The frequency of mitochondrial diseases among patients with childhood encephalopathies and myopathies in a defined population of Northern Finland was investigated at the University of Oulu, Finland. Among a total of 116 consecutive patients with unexplained psychomotor retardation enrolled during a 7-year period, the frequency of ultrastructural mitochondrial abnormalities was 71% (ragged-red fibres in 4 cases), oxidative phosphorylation defect (OXPHOS) occurred in 28% (complex I and IV most commonly), and mutations in mitochondrial DNA (mtDNA) in only 1 patient (.9%). A diagnosis of mitochondrial disease was possible (with ultrastructural changes in muscle mitochondria) in 71%, probable (with defects in OXPHOS enzymes in addition to ultrastructural changes) in 15%, and definite (having pathogenic mutations in mtDNA) in 0.9%. Clinical manifestations were mental retardation alone or with hypotonia, ataxia, epilepsy, or spasticity in 74%, and muscular hypotonia or ataxia in 14%. EMG and NCS showed myopathy in 13%, nerve degeneration in 7%, and anterior horn cell disease in 2%. MRI or CT showed cortical atrophy in 18% and calcifications in 6%. Blood lactate was elevated in 58%. [1]

COMMENT. Biochemical and ultrastructural abnormalities indicative of mitochondrial disease are sufficiently frequent to recommend muscle biopsy as an important diagnostic examination in children with unexplained mental retardation.
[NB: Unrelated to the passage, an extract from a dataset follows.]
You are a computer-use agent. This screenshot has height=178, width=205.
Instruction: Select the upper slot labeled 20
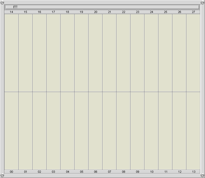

Both ultrastructural mitochondrial abnormalities and decreased activity of 1 or more respiratory chain enzymes are required for a probable diagnosis of mitochondrial disease. The commonly known mtDNA mutations are a rare cause of childhood encephalomyopathies, in contrast to the adult form that frequently shows the MELAS mutation.

Mitochondrial DNA (mtDNA) defects in neuromuscular disorders are reviewed by Marin-Garcia J. and Goldenthal MJ [2] at the Molecular Cardiology Institute, Highland Park, NJ. Mitochondrial mtDNA deletions were found in 1 child with Kearns-Sayre disease, 1 with stroke/CADASIL, and 1 with progressive external ophthalmoplegia, hypotonia, developmental delay, and lactic acidosis. Reduced mtDNA levels occurred in 2 children with encephalomyopathy, hypotonia, lactic acidosis, and mtDNA depletion. Pathogenic mtDNA point mutations are maternally inherited, and most are located in tRNA and rRNA genes.